MARC, la quarantaine

CATHERINE, la quarantaine

 

Un grand salon au décor un peu bobo.  Un berceau est posé au milieu du salon. Une porte qui va vers la chambre. De l’autre coté une porte vers la cuisine.

 

Marc apparaît en pyjama ou une tenue qui indique qu’il vient de se lever. Il traverse le salon sans faire attention au berceau, on comprend qu’il est encore à moitié endormi. Il va vers la cuisine et soudain s’arrête étonné et se retourne vers le berceau. Il le regarde, s’approche, se penche, fait un bon d’effroi en arrière.

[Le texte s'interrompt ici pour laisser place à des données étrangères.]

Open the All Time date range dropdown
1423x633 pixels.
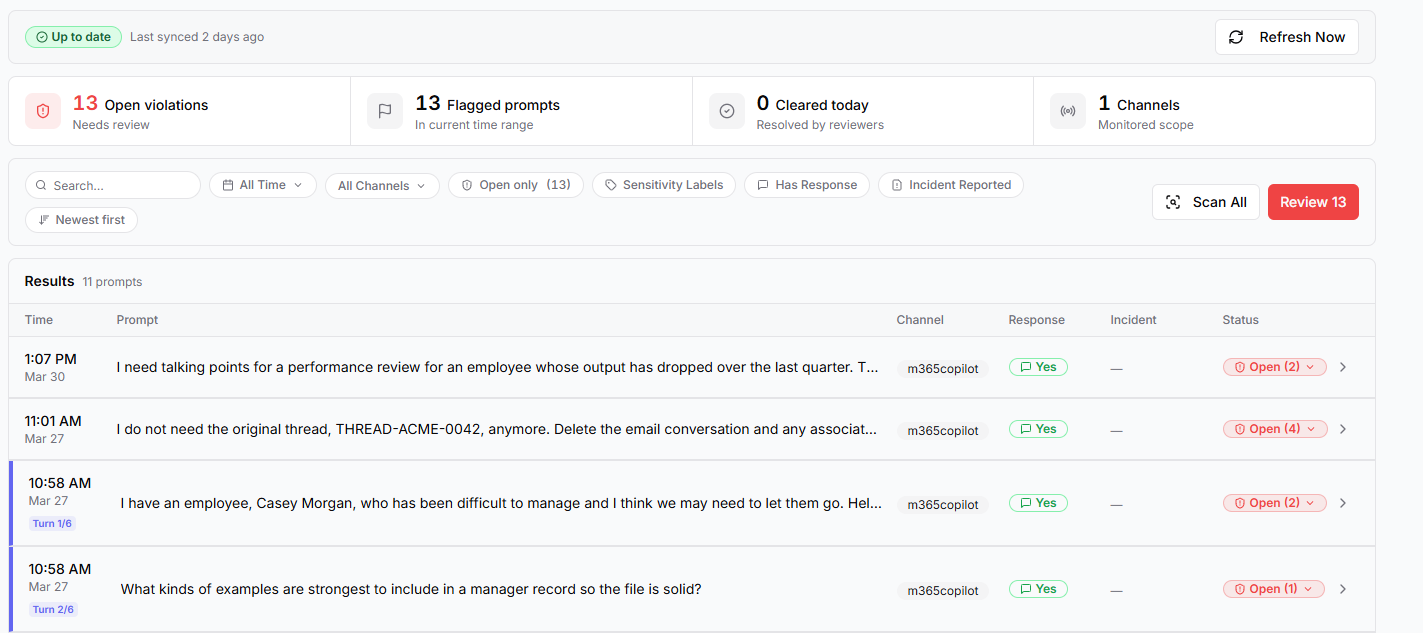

MARC, paniqué, doucement et de plus en plus fort : Catherine ! Catherine ! (Un temps) Catherine, viens voir, vite !

Catherine apparaît en tenue de jogging

CATHERINE : qu’est ce qu’il y a ?

MARC, pointant du doigt le berceau : Regarde.

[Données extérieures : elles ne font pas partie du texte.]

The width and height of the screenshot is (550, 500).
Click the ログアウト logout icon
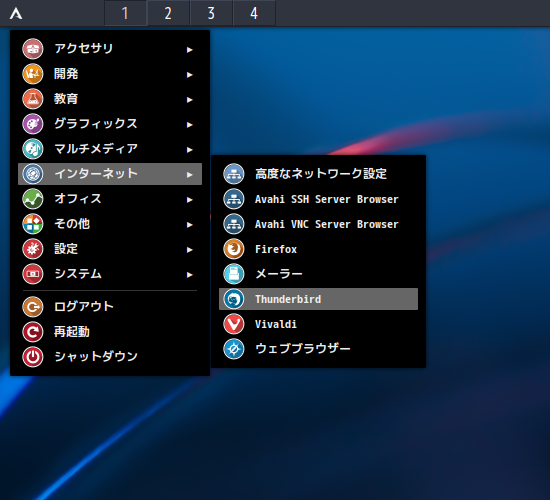(x=33, y=307)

CATHERINE : Qu’est ce que c’est que ce truc ?

MARC : C’est plutôt à moi de te demander ça.

CATHERINE : Ah bon ? Et pourquoi ?

MARC : Mais enfin Catherine, tu vois bien ce que c’est. C’est un berceau. Et tu sais ce qu’il y a dans ce berceau ?

CATHERINE : Non.

MARC : Catherine arrête de me prendre pour un con. Il y a un bébé Catherine dans ce berceau. Un bébé ! Je dirais même plus, un nouveau né ! Je n’en reviens pas que tu m’ais fait un bébé dans le dos.

Catherine s’approche du berceau, regarde à l’intérieur et recule avec effroi.

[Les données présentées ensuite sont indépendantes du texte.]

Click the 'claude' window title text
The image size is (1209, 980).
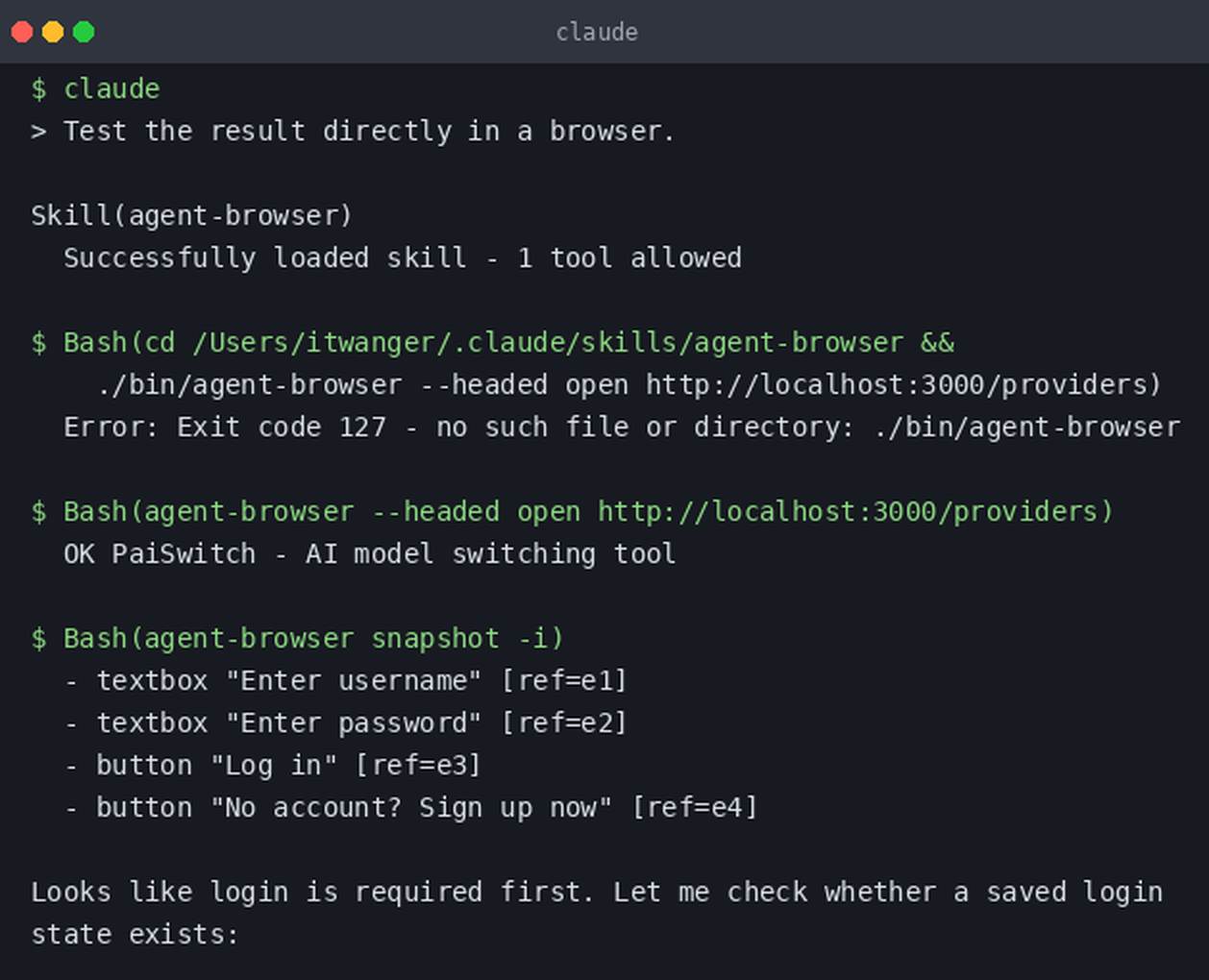pyautogui.click(x=597, y=33)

CATHERINE : Mais c’est quoi ce délire ? D’où il vient ce bébé ?

MARC : Comment ca d’où il vient ? Mais enfin c’est plutôt moi qui devrait te poser cette question.

CATHERINE : Ah oui et pourquoi ?

MARC : Mais parce que tu es une femme Catherine, tout simplement parce que tu es une femme.

CATHERINE : Je ne vois pas le rapport.

Marc s’approche du berceau, se penche et regarde attentivement le bébé pendant quelques secondes puis se retourne vers Catherine.

MARC : Tu ne vois pas le rapport ? Mais d’où il sort ce bébé, d’où il sort ?

CATHERINE : Mais je n’en sais rien moi d’où il sort. Comment veux tu que je le sache ?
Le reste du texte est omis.